The Wild remains one of the better defensive teams in the NHL, ranking eighth with a goals-against average of 2.82. After scraping together only 30 goals in the past 13 games, though, it could be tempting to try to spark some scoring by straying from the team's usual style. Dubnyk is as frustrated about the drought as anyone, but he agreed with coach Bruce Boudreau that doing the same things — no matter how difficult that might seem — gives the Wild its best chance of digging out.

"There's always room to improve,'' Dubnyk said. "But we're playing a pretty good brand of hockey right now that should have success if we keep putting it out there.

"As far as how we're generating and the way guys are working, you just don't want to change that. You start taking away from that to try to create a one-off chance that you might score on, and then the game opens up. It goes against what we're trying to do in here. It's a lot more difficult to do than it is to say, but it's what we have to concentrate on.''

Boudreau that message in a Wednesday practice at Tria Rink. With 12 games over the next 21 days, he sees ample opportunity before the All-Star break to make up ground in the standings.

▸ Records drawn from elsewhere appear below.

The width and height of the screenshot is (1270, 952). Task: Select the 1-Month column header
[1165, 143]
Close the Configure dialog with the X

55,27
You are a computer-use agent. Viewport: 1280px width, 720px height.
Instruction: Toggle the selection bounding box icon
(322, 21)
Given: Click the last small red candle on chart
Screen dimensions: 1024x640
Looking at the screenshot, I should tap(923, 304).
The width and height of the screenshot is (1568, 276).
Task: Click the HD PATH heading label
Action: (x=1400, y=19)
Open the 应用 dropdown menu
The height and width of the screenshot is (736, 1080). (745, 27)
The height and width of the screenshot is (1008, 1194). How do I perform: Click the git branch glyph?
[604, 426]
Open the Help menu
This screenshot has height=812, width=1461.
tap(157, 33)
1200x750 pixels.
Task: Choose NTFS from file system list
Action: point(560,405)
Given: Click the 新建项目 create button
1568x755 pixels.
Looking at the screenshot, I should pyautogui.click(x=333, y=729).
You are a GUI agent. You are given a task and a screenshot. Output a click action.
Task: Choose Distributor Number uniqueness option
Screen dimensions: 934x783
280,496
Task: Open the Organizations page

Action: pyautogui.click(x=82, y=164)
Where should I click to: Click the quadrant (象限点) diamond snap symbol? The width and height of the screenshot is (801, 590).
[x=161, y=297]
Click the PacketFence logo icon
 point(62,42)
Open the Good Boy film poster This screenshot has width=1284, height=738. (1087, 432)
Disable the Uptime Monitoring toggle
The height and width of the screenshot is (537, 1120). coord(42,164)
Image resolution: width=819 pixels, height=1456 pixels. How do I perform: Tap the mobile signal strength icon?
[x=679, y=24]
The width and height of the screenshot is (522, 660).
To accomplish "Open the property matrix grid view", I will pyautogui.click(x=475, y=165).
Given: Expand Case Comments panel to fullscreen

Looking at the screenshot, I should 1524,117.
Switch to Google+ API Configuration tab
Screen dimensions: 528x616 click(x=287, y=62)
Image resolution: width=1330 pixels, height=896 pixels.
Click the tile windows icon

The fact that the Wild continues to rack up scoring chances while maintaining stout defense is proof the system is working, Boudreau said. Despite a 4-10-1 record in the past 15 games, he is keeping an upbeat, encouraging attitude. Things in the NHL tend to run in cycles, he said, pointing out that Nashville followed eight road victories with 10 road losses, and Winnipeg's Patrik Laine scored three goals in December after potting 18 in November.

"When you're playing well enough to win, the thing is to make sure they understand they're doing the right things,'' Boudreau said. "It's just, 'Keep on doing what you're doing.' Eventually, if you keep working this hard and doing the right things, it's going to turn, and you're going to score.''

Parise acknowledged the players are frustrated by getting so little payoff for their efforts. Working hard is not enough, he said, adding that the Wild must find a way to create goals and create victories while working within its system.

Teammates Mikko Koivu and Jason Zucker concurred. Doing the same things, they said, does not mean doing nothing different at all. There are small adjustments that can be made, such as showing more grit around the net, snaring rebounds and relying more on instinct.

"Doing what we're doing is getting us, 'Oh, we're playing well,'' but it's not getting you a win,'' Zucker said. "So we've got to do a little bit more.

"I think we need to mentally get out of the system. And I don't mean get away from what it is; I'm saying within our system, let's not be afraid to play hockey. Just get back to playing hockey and not thinking so much about what we're doing. If we just go out there and play, the rest will take care of itself.''

Koivu believes the Wild has enough experience to understand all these things. He rejected the easy cliché of telling the team to stay positive; it's OK to be frustrated, he said, and essential to be realistic and constructively critical as the Wild seeks a way forward.

"We can talk about it as much as we want,'' Koivu said. "All that matters is (getting) that two points. We've got to make it happen. That's the bottom line.''


• Boudreau said defenseman Nick Seeler, who has missed two games because of an upper-body injury, "looks like he's good to go'' for Thursday's game.